**Data records**

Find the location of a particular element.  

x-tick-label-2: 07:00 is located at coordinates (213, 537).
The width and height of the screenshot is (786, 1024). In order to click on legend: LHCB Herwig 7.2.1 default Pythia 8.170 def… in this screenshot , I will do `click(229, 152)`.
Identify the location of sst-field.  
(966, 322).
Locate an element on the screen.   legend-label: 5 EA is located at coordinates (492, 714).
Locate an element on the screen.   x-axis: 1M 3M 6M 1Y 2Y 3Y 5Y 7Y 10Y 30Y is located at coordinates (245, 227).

**Aim of the task**
Please copy out all of the data above, word for word.

**Expected output**
Find the location of a particular element.  

x-tick-label-2: 07:00 is located at coordinates (213, 537).
The width and height of the screenshot is (786, 1024). In order to click on legend: LHCB Herwig 7.2.1 default Pythia 8.170 def… in this screenshot , I will do `click(229, 152)`.
Identify the location of sst-field.  
(966, 322).
Locate an element on the screen.   legend-label: 5 EA is located at coordinates (492, 714).
Locate an element on the screen.   x-axis: 1M 3M 6M 1Y 2Y 3Y 5Y 7Y 10Y 30Y is located at coordinates (245, 227).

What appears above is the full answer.